Azimo offers support to many more African countries than other remittance transfer platforms. With countries such as Chad, Algeria and Ghana, the list of supported African countries is about 50.
TransferWise is a transfer platform of tremendous benefit to those receiving remittances in Africa. The app has a wide reach and has offices in countries such as Ireland, Australia and Japan.
TransferWise currently supports 38 currencies with including the South African Rand. Not only is TransferWise transparent but it also offers highly competitive rates.
The platform is mostly used in India which has enhanced its level of customer support and level of customer satisfaction. The platform allows for all sorts of money transfer amount and there are rewards for customer loyalty on the platform.
TransferWise makes their payouts via SWIFT, the worldwide interbank transfer system which can incur high fees. Also, to make a transfer from South Africa, you have to complete a manual form and upload it to the website.
Payoneer is one of the longest acting online payment platforms on the continent. Since 2005, the app has offered tremendous benefits and competitive service to its customers.
Payoneer supports 150 currencies which includes a vast sum of African currencies unmatched by any other online payment platform. The service is international and has licenses from a variety of international commissions.
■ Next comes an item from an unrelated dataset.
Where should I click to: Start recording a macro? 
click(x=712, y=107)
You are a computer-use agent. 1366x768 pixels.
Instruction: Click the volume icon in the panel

The Payoneer platform is cheap with only a tiny foreign exchange markup, lenient annual fees and absolutely no mark up fees. It is highly beneficial for new immigrants with little to no experience with remittances.
The African Remittance Market Future
Expensive cash transfers are still the norm in Africa and account for 90% of the remittance market as of 2017. One advantage that Africa has is its mobile money infrastructure which it can use to increase the volume of remittances while reducing costs.
Africa adopted mobile money really early and with pioneers in the industry such as Kenya’s M-Pesa, the trend will continue into the future. You can expect more remittances in 2025 to be made through mobile money payments.
By 2025, over 25% of African remittance transactions will be done online is the prediction by the UN. Due to the reduction of costs brought about by digital currency transfers, it is not surprising that more money will be transferred online than physically.
Payment platforms such as the ones mentioned above will only grow in popularity and new ones will emerge further increasing competition and reducing costs. One only has to look at the past of digital cash transfers from overseas to ascertain this point.
As it pertains to digital money transfers, it is expected that more transfers will be made in cryptocurrencies such as Bitcoin in 2025. Cryptocurrencies like Bitcoin and Ethereum have grown much in popularity and have caused a significant impact on the global economy.
Despite intervening government policies that have aimed to negate their prevalence and undermine their use, cryptocurrencies have shown resounding resiliency. If the trend continues, they will be present in the future and be adopted more in the African remittance market.
The only factor that may hinder the adoption of cryptocurrencies for money transfers from the diaspora to Africa is their volatility. With less confusion and more education about cryptocurrencies in addition to their safety and efficiency, the future remains wide open for cryptocurrency use.
As more Africans seek employment and investment opportunities abroad, we should see more regulation and formality in the African remittance market by 2025.
With more regulation, there will be an imposition of more stringent security measures which will prevent money laundering and financing of terrorist activities which are stifling growth on the continent. Another advantage is that with more formality, there will more accurate collection of data which will lead to even better regulation of the sector.
An intricate balance needs to be struck between the security and smooth transition of payments so one does not affect the other. If this is achieved, the African remittance market should experience colossal growth by 2025.